彼女の内にある熱を少しだけ操作し、感情を落ち着かせる体温まで下げる。
「止めてください……くっ、貴方が何を言おうとも、私はあいつを、殺します!!」と、頭を振るって彼から遠ざかり、回れ右をして顔を背ける。
「フレインよりは気性穏やかだが、やっぱり復讐心は厄介だな」と、ヴレイズはため息と共に部屋を後にする。
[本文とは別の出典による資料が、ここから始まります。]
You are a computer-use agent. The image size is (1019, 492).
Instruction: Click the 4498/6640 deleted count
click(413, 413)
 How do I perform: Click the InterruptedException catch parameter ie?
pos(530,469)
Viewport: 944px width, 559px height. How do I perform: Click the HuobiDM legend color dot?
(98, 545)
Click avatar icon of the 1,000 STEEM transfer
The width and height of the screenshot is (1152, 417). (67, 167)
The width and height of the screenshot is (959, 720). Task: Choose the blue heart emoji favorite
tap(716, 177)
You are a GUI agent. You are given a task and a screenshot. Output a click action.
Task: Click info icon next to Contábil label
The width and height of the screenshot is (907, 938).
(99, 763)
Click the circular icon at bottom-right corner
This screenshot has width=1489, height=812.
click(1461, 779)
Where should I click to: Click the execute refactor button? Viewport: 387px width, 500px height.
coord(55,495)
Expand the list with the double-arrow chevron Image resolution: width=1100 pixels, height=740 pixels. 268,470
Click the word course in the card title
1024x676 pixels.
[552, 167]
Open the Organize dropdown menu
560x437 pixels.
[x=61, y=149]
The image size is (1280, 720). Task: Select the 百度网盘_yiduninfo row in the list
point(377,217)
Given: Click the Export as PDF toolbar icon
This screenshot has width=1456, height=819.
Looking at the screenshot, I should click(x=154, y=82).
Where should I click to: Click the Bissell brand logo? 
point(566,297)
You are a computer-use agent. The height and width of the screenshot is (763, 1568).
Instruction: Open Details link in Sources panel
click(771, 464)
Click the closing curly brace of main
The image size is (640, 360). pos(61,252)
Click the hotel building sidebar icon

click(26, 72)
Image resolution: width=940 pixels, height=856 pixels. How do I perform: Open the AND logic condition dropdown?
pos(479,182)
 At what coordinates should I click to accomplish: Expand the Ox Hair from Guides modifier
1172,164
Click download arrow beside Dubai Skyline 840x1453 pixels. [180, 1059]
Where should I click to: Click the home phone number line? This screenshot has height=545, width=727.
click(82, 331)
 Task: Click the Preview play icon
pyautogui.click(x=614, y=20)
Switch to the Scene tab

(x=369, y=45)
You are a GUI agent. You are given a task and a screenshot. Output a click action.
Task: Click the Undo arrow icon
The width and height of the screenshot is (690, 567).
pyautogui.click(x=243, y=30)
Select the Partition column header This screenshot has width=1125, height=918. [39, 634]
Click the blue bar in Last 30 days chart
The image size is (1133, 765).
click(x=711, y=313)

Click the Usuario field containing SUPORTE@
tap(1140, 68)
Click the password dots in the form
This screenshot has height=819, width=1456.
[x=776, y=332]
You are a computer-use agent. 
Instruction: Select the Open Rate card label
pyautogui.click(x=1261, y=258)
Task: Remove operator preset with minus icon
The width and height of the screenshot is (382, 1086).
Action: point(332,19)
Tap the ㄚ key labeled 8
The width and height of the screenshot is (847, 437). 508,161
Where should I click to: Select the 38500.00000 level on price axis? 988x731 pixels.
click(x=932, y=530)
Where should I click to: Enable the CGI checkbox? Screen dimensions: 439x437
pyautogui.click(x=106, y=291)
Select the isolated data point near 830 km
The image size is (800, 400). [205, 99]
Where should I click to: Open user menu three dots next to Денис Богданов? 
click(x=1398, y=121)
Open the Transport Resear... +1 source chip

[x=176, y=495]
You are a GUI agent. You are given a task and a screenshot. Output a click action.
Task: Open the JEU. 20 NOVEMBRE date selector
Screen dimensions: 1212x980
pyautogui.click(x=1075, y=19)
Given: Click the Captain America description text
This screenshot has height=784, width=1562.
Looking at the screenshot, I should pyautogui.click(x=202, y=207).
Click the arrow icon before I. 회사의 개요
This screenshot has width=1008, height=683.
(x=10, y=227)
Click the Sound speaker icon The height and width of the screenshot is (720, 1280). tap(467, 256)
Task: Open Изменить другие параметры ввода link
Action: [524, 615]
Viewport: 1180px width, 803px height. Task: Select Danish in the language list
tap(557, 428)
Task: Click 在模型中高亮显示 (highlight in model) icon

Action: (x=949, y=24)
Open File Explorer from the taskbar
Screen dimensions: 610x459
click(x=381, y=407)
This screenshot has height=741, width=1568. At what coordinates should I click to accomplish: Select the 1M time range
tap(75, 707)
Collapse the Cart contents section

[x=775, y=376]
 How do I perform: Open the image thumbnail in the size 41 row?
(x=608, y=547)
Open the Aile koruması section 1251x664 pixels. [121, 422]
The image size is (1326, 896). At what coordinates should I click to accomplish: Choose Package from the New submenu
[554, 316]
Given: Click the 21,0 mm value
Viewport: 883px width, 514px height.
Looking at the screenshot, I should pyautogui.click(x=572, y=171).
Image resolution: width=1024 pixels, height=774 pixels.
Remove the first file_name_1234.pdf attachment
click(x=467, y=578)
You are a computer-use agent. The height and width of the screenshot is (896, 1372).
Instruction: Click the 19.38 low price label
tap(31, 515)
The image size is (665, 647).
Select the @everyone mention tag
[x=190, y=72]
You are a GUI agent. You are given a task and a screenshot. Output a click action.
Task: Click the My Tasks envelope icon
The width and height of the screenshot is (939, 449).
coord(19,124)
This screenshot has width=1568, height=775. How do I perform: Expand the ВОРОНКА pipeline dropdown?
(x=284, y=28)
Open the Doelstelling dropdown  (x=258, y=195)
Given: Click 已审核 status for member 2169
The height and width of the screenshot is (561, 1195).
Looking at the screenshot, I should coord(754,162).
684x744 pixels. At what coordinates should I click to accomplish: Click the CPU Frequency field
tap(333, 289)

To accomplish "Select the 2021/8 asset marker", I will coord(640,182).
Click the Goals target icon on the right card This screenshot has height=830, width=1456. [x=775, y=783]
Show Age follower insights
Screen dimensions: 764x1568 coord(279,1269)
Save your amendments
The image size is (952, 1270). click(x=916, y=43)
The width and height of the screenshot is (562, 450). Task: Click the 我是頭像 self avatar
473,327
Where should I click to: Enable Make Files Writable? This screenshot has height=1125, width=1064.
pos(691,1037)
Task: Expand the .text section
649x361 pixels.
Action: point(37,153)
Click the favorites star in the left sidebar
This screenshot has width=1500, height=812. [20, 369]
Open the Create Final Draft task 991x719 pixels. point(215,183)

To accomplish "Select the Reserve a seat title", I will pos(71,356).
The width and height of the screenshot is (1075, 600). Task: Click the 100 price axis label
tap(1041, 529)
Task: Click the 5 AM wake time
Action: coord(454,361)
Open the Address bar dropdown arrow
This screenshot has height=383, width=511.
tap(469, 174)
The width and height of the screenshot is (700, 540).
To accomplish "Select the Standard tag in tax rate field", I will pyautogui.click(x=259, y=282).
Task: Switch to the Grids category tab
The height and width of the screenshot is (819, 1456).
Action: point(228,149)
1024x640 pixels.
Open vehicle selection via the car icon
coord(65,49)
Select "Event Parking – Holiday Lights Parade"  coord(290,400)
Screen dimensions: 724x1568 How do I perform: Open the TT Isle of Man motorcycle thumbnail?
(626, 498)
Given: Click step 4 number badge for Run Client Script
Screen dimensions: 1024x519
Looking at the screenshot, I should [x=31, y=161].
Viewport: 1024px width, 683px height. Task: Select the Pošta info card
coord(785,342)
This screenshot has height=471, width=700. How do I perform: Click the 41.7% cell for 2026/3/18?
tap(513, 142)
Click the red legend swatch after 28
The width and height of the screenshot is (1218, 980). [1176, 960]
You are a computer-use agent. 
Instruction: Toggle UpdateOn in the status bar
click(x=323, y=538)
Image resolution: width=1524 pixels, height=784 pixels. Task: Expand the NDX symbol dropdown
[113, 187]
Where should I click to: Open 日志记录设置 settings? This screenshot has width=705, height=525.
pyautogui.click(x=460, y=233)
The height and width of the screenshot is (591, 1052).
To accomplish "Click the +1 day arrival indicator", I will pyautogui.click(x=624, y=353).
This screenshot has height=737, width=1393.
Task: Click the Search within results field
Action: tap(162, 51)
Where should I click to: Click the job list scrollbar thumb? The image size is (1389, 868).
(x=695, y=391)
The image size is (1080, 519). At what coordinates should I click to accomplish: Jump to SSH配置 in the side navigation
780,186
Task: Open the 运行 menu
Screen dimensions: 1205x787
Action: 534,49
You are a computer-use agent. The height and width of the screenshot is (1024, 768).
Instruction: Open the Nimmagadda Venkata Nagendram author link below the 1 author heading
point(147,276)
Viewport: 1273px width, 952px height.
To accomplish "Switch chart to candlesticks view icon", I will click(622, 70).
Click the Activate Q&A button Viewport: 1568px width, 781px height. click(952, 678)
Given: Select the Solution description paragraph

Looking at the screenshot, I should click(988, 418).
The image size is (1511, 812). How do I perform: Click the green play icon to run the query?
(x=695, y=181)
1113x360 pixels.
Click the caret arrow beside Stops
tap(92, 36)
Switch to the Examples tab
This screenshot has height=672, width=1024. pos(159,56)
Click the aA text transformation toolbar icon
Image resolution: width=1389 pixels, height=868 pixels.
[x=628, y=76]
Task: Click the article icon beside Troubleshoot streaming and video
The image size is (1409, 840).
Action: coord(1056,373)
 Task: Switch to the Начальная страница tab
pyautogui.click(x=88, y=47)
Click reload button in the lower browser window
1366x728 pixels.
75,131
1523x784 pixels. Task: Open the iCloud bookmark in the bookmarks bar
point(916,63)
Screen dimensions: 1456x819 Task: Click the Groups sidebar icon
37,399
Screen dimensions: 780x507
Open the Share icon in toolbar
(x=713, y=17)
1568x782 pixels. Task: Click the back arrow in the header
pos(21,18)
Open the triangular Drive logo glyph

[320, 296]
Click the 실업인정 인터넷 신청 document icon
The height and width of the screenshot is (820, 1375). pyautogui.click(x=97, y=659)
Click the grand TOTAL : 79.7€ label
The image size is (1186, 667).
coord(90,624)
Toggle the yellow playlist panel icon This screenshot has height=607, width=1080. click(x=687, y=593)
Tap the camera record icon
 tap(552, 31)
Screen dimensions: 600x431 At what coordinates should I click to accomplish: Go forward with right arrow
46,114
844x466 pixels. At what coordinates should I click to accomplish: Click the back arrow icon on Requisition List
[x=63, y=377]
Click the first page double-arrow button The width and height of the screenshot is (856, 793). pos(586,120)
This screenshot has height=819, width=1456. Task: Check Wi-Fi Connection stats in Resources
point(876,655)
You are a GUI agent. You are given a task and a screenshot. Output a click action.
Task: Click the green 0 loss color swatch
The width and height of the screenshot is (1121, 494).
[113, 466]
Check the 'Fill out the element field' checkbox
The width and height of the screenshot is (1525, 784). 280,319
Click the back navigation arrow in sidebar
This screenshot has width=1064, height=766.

その夜、ヴレイズは装備を整えて砦の裏口から出る。彼に張り付いていたミシェルも封魔石を仕込んだ剣を腰へ納めながら彼を追った。
「突出だけはしないでくれよ?」
「貴方こそ」と、彼女は少し不機嫌そうな顔で睨む。
そんな2人の間にリヴァイアの分身が割って入る。
「ミシェル、正直君は邪魔だ。砦に残れ」リヴァイアは歯に衣着せずに口にする。
「私は貴方たちのお目付け役です。妙な真似はしないように」
「したらなんなんだ?」と、リヴァイアは彼女を睨み付ける。
「私がタダでは済まないでしょうね。塔破壊、封印の責任を取らされるでしょうね」
「っ……そうなのか」気落ちする様に眉を下げるヴレイズ。
「どちらにしろ、あの塔は無い方が良い。ミシェル、たとえお前や親族がどうなろうともな」と、リヴァイアの分身は更に遠慮なく口にする。
「それは言い過ぎだろ!」と、ヴレイズが前に出る。
「ならお前はどうする? サンサ族として、塔を封印すると言ったのはお前だぞ?」
「ぐっ……」拳を握り、言葉を探すヴレイズ。
「一番ハンパなのはお前だったようだな。お前が砦に残った方が良いのかもな」と、リヴァイアは鋭く吐き捨て、塔のある方角へと向かった。彼女はドッペルウォーターであり体温は無いため、容易に塔へと近づく事が出来た。
「私は貴方がいないと塔へ近づけないので……」ミシェルは複雑そうな表情を浮かべながらヴレイズを見る。
「くっ……言いたい放題言いやがって……」と、ミシェルの顔を見て、悩む様に唸る。
「……私だって、あの塔は破壊した方が良いと思います……それに、どちらにしろと私は、軍を半壊させた責任問題で軍法会議にかけられるでしょう……私自身の目的は、グレイの死です!」
「……そっちの方も俺に任せて欲しいんだがな……だが、君の覚悟は伝わった。この件が済んだら、俺が必ず君を守る」ヴレイズは彼女の覚悟を聞いて迷いを吹っ切り、塔への道を力強く進んだ。